Dénoncer les saboteurs qui ne jouent pas le jeu

Malheureusement, cet affichage d'impuissance passe mal aux yeux de nos politiques. Quand quelque chose ne va pas comme on le souhaite, il faut immédiatement contrôler, interdire, planifier, passer une loi de façon à faire étalage de contrôle. La phase suivante est de dénoncer les saboteurs qui ne jouent pas le jeu. On pourrait toujours considérer, à la décharge de nos politiciens, qu'ils répondent aux demandes d'une majorité qui pense qu'interdire est la solution à tout. S'il y a du vrai dans cette observation, cela fait passer le gouvernement dans la catégorie populiste-cynique plutôt que dans celle de maniaque ignare en économie.

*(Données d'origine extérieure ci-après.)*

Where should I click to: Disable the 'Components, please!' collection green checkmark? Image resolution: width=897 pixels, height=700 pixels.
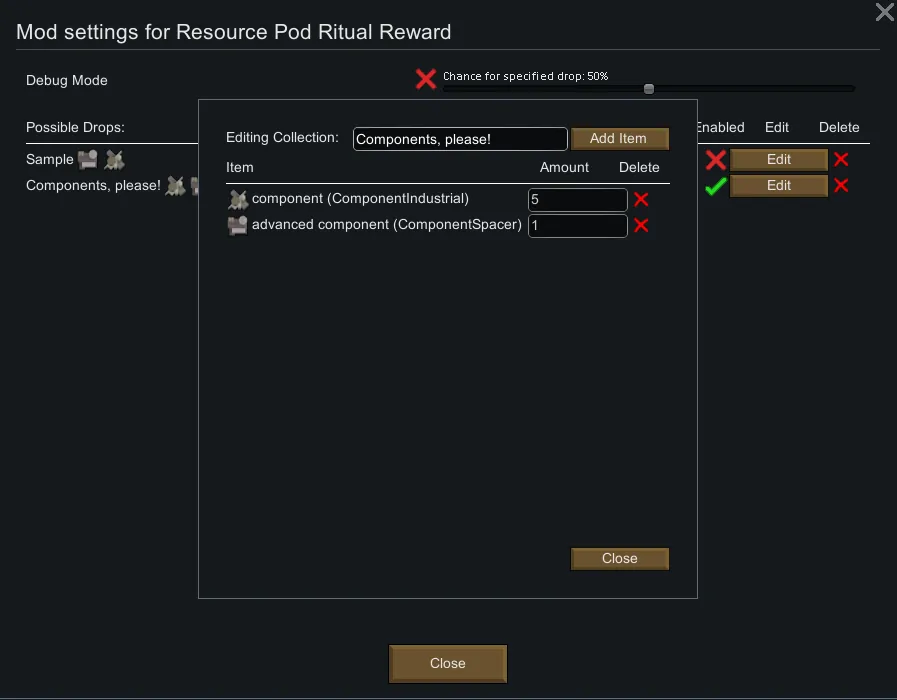715,186
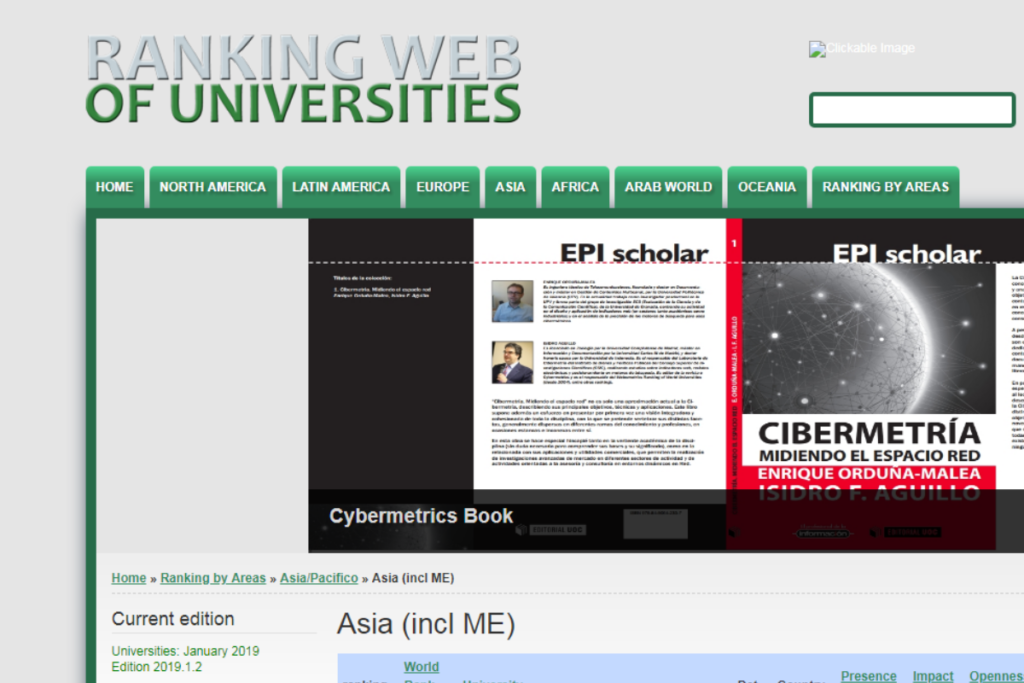Go to the OCEANIA tab
Screen dimensions: 1024x683
tap(767, 187)
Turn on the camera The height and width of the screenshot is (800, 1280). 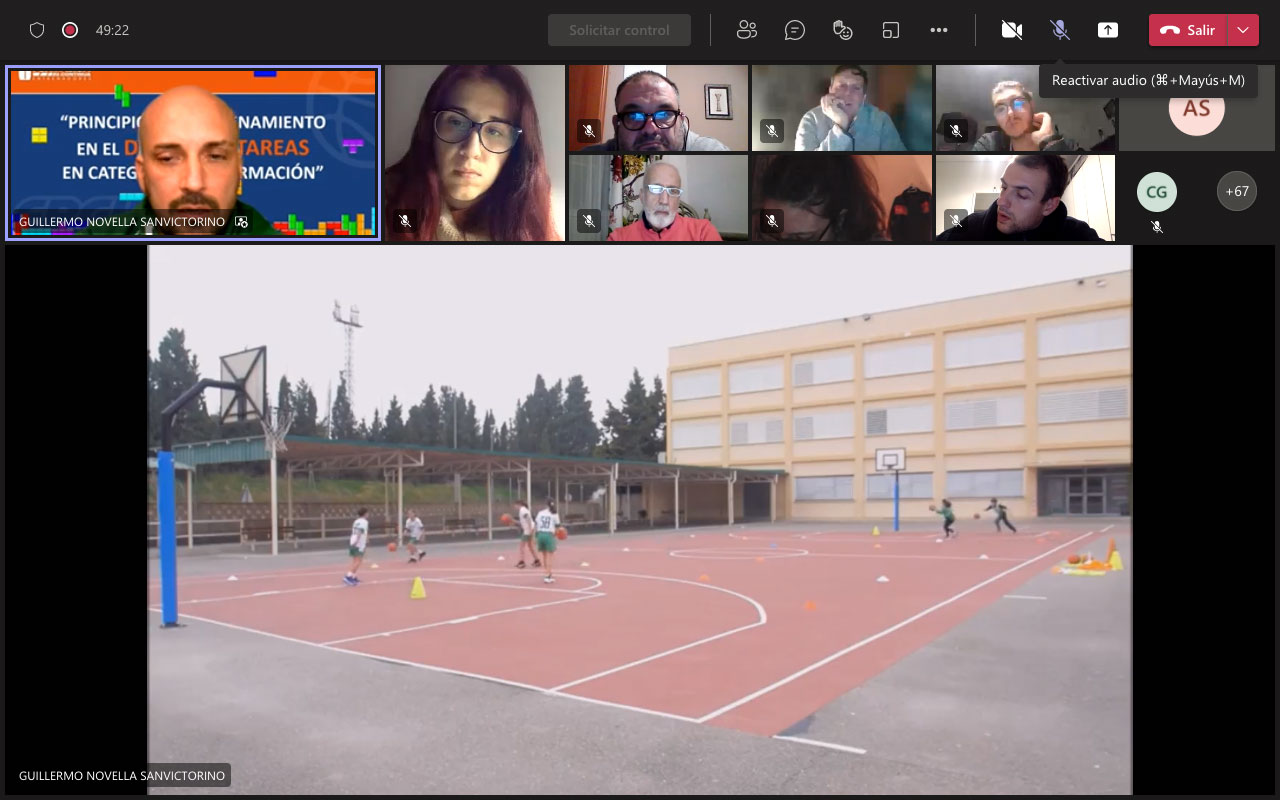(x=1012, y=30)
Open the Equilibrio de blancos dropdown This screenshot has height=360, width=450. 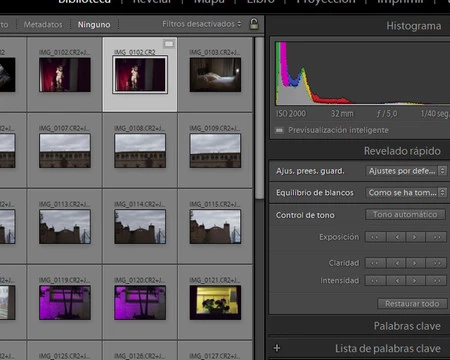406,193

Tout économiste sérieux, de même que tout dirigeant politique compétent comme Bruno Le Maire, sait que le contrôle des prix dans une économie ouverte ne sert qu'à transformer l'inflation visible en pénuries, pertes et dysfonctionnements, qui sont autant de coûts cachés. Nous ne ferons pas à Bruno Le Maire l'injure de croire qu'il pense réellement que « pour casser définitivement la spirale des prix », il suffirait d'encadrer une partie de prix des produits vendus en supermarché, comme il l'a déclaré la semaine dernière.

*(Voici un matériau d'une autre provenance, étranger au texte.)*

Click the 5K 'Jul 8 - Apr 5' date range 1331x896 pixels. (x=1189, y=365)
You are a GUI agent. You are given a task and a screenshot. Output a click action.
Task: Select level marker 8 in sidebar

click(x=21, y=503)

Les exemples des antibiotiques et de l'encadrement des loyers

En revanche, il sait pertinemment que le contrôle des prix crée d'authentiques perturbations puisqu'il modifie les comportements économiques dans un sens qui n'est jamais bon pour le bien-être collectif.

Il provoque généralement une baisse de l'offre, comme le montre le contrôle des prix des antibiotiques ou l'encadrement des loyers, générant une baisse évidente du bien-être collectif. Ici, il ne s'agit pas de pénurie d'amoxicilline ou d'appartements à louer mais de la vente de produits alimentaires en supermarchés. Si des producteurs ou des distributeurs estiment ne plus pouvoir s'y retrouver, il faut s'attendre à une pénurie de cacahuètes ou de café. Il bon de rappeler que même ce type de pénurie est désagréable pour les consommateurs qui détestent trouver des rayons vides.

Il est facile de comprendre pourquoi le gouvernement cible les produits alimentaires. Un certain nombre de multinationales de l'agroalimentaire comme Pepsi, Nestlé, Unilever ou Heinz ont pu profiter du contexte inflationniste pour augmenter leur prix bien plus rapidement que les producteurs de génériques, en exploitant une temporaire illusion de prix. Tant que des substituts génériques existent, ce n'est pas l'affaire du gouvernement si les consommateurs acceptent de payer leur ketchup Heinz 20% plus cher que le substitut de ketchup générique Auchan ou Leclerc. On ne peut pas bâtir une politique sur le postulat d'une ignorance systématique des consommateurs, car ce postulat est faux à terme. Depuis le début de l'année, on observe un désistement des consommateurs des produits de marque (-7,3% de vente en un an) vers les produits de MDD (marque de distributeur) (+4,3% de ventes en un an), ce qui est le principal mécanisme de retour des prix à leur valeur fondamentale, sans aucune intervention du gouvernement.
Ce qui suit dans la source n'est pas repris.